[Saved data entries]

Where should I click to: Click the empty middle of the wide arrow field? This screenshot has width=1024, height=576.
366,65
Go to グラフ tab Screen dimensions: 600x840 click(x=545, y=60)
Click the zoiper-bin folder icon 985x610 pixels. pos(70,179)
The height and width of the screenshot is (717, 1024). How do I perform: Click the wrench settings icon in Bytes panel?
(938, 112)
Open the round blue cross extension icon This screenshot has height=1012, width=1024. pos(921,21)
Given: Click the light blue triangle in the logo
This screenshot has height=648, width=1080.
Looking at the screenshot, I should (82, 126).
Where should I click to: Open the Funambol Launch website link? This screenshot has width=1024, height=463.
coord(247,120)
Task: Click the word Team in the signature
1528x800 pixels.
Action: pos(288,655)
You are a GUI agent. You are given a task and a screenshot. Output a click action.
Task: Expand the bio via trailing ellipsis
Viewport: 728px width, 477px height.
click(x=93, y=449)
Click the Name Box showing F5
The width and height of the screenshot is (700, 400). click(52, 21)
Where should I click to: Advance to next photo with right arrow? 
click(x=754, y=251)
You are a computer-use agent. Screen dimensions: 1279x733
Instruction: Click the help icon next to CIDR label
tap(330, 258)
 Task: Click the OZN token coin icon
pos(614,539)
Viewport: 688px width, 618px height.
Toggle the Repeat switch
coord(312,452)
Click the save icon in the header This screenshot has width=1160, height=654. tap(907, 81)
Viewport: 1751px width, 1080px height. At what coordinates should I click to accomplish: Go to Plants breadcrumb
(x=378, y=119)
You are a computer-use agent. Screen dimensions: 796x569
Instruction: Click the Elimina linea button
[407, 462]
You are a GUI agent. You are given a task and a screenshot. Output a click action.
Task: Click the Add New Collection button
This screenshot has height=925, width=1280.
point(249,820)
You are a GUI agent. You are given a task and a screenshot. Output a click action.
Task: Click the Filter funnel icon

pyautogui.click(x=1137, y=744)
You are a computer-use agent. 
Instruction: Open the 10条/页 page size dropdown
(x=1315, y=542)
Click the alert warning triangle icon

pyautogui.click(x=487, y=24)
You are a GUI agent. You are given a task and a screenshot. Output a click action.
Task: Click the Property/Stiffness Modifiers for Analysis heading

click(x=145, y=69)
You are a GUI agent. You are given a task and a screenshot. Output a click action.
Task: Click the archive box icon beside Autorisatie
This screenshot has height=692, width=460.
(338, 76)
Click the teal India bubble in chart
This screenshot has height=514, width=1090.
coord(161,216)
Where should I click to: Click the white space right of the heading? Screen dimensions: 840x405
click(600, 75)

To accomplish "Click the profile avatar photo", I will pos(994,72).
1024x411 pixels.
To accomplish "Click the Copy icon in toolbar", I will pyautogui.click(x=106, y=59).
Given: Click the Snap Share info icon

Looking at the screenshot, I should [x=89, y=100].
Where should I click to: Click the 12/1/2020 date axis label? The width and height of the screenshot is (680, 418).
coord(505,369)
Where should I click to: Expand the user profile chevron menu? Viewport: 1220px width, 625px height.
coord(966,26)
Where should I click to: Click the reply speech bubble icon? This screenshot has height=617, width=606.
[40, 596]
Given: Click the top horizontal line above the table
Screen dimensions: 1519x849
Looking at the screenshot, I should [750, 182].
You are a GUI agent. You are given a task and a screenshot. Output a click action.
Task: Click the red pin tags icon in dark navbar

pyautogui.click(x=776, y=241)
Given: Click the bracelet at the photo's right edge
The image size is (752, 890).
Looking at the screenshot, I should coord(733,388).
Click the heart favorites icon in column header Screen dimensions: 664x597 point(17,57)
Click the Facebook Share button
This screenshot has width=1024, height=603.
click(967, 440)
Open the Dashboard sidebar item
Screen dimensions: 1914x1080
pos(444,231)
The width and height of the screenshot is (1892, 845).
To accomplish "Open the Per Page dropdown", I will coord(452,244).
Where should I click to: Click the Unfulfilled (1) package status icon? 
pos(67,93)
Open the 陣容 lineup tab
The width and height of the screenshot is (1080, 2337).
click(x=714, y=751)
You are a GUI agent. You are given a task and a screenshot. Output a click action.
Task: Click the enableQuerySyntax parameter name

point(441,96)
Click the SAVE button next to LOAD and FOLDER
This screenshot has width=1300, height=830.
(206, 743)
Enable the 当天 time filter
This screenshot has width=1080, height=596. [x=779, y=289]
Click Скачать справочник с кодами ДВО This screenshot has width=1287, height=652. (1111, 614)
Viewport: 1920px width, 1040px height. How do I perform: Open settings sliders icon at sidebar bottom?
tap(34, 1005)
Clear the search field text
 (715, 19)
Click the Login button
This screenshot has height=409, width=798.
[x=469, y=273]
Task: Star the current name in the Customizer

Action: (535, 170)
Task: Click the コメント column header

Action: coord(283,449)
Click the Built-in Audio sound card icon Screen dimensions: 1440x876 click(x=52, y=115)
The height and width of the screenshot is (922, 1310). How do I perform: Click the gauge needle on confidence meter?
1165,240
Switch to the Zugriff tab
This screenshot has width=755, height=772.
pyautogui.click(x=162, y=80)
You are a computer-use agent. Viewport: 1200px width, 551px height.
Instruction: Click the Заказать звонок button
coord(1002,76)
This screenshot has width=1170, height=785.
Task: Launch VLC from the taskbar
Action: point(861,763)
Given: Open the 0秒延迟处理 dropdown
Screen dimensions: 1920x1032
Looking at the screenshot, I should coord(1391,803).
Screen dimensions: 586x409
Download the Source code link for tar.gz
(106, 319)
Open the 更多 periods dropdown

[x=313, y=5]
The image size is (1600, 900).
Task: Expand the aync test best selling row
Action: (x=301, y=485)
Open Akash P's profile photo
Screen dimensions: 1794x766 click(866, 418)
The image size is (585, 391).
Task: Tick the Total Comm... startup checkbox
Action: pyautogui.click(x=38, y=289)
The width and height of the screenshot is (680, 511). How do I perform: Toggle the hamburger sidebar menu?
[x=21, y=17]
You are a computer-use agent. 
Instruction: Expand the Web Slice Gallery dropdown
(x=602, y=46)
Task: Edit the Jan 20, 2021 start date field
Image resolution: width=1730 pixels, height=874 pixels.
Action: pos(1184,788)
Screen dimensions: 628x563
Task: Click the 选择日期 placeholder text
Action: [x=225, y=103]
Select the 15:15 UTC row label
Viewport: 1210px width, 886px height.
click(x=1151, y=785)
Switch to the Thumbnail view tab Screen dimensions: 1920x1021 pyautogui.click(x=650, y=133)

Exercise: Of the entries above, repeat exactly the lines from the line with "This screenshot has height=692, width=460." through the line with "Click Скачать справочник", both of them included.

Answer to this problem:
This screenshot has height=692, width=460.
(338, 76)
Click the teal India bubble in chart
This screenshot has height=514, width=1090.
coord(161,216)
Where should I click to: Click the white space right of the heading? Screen dimensions: 840x405
click(600, 75)

To accomplish "Click the profile avatar photo", I will pos(994,72).
1024x411 pixels.
To accomplish "Click the Copy icon in toolbar", I will pyautogui.click(x=106, y=59).
Given: Click the Snap Share info icon

Looking at the screenshot, I should [x=89, y=100].
Where should I click to: Click the 12/1/2020 date axis label? The width and height of the screenshot is (680, 418).
coord(505,369)
Where should I click to: Expand the user profile chevron menu? Viewport: 1220px width, 625px height.
coord(966,26)
Where should I click to: Click the reply speech bubble icon? This screenshot has height=617, width=606.
[40, 596]
Given: Click the top horizontal line above the table
Screen dimensions: 1519x849
Looking at the screenshot, I should [750, 182].
You are a GUI agent. You are given a task and a screenshot. Output a click action.
Task: Click the red pin tags icon in dark navbar

pyautogui.click(x=776, y=241)
Given: Click the bracelet at the photo's right edge
The image size is (752, 890).
Looking at the screenshot, I should coord(733,388).
Click the heart favorites icon in column header Screen dimensions: 664x597 point(17,57)
Click the Facebook Share button
This screenshot has width=1024, height=603.
click(967, 440)
Open the Dashboard sidebar item
Screen dimensions: 1914x1080
pos(444,231)
The width and height of the screenshot is (1892, 845).
To accomplish "Open the Per Page dropdown", I will coord(452,244).
Where should I click to: Click the Unfulfilled (1) package status icon? 
pos(67,93)
Open the 陣容 lineup tab
The width and height of the screenshot is (1080, 2337).
click(x=714, y=751)
You are a GUI agent. You are given a task and a screenshot. Output a click action.
Task: Click the enableQuerySyntax parameter name

point(441,96)
Click the SAVE button next to LOAD and FOLDER
This screenshot has width=1300, height=830.
(206, 743)
Enable the 当天 time filter
This screenshot has width=1080, height=596. [x=779, y=289]
Click Скачать справочник с кодами ДВО This screenshot has width=1287, height=652. (1111, 614)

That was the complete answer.